Senate Bill 3, sponsored by Sen. John Shickel, R-Union, brings greater equity to school-based decision making (SBDM) councils by requiring their membership be comprised of an equal number of teachers and parents.
SB 3 also returns to superintendents the authority to hire school principals and requires procedures allowing local boards of education to hear appeals and initiate a review of decisions made by school councils.
“I appreciate the work of the Bluegrass Institute and Kentucky School Boards Association in supporting policy reforms that return the proper balance of power to parents and superintendents and will ensure greater accountability in school council decisions,” Schickel said following today’s 23-12 vote on the Senate floor.
The bill now moves to the Kentucky House of Representatives for consideration.
“We appreciate Sen.
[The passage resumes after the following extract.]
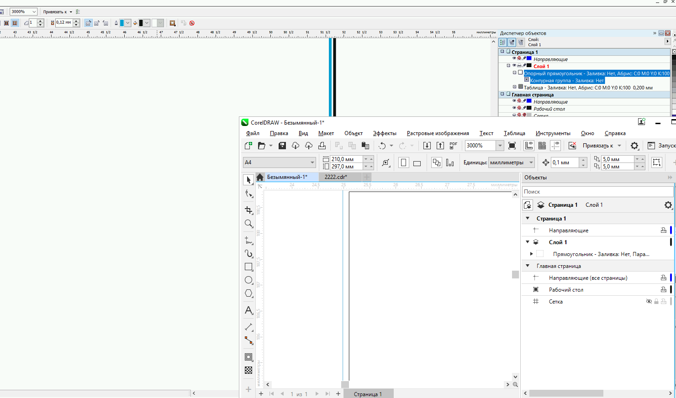Viewport: 676px width, 398px height.
Task: Click the Привязать к button in main toolbar
Action: pos(597,146)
Shickel’s strong commitment to reforming these policies,” Bluegrass Institute president and CEO Jim Waters said. “It’s been our absolute privilege to support his efforts to restore a common-sense approach to the decision-making process involving our schools and education system.”
Staff education analyst Richard G. Innes, who authored this report highlighting barriers to education reform created by the SBDM approach, noted that support for the changes made by SB 3 cuts across a wide spectrum.
“Parents, superintendents and citizen-community members have all been expressing opposition to the current SBDM policy since it was created by the Kentucky Education Reform Act of 1990,” Innes said. “Parents and taxpayers are dismayed and shocked when they find out how little authority locally elected school board members and superintendents have over operations of the school councils.”
Children have suffered the consequences of these policies, Innes said, noting the latest testing results from the National Assessment of Educational Progress, which show only 29 percent of the state’s eighth-graders perform proficiently in math and just 34 percent reach reading proficiency and, still worse, only 9 percent of black students are proficient in math and just 16 percent read proficiently.
Likewise, he noted, superintendents across the commonwealth have had serious problems dealing with their districts’ schools because school councils, not superintendents, hire their own principals.
“The process can create huge disconnects where there is in reality little, if any, accountability to the local board or the superintendent for what goes on in individual schools,” Innes said.
Schickel noted during today’s floor debate that he had filed SBDM bills for several years and that the issues involved had been fully considered. The Bluegrass Institute has offered testimony at several committee hearings that occurred because of the senator’s determined pursuit of these reforms.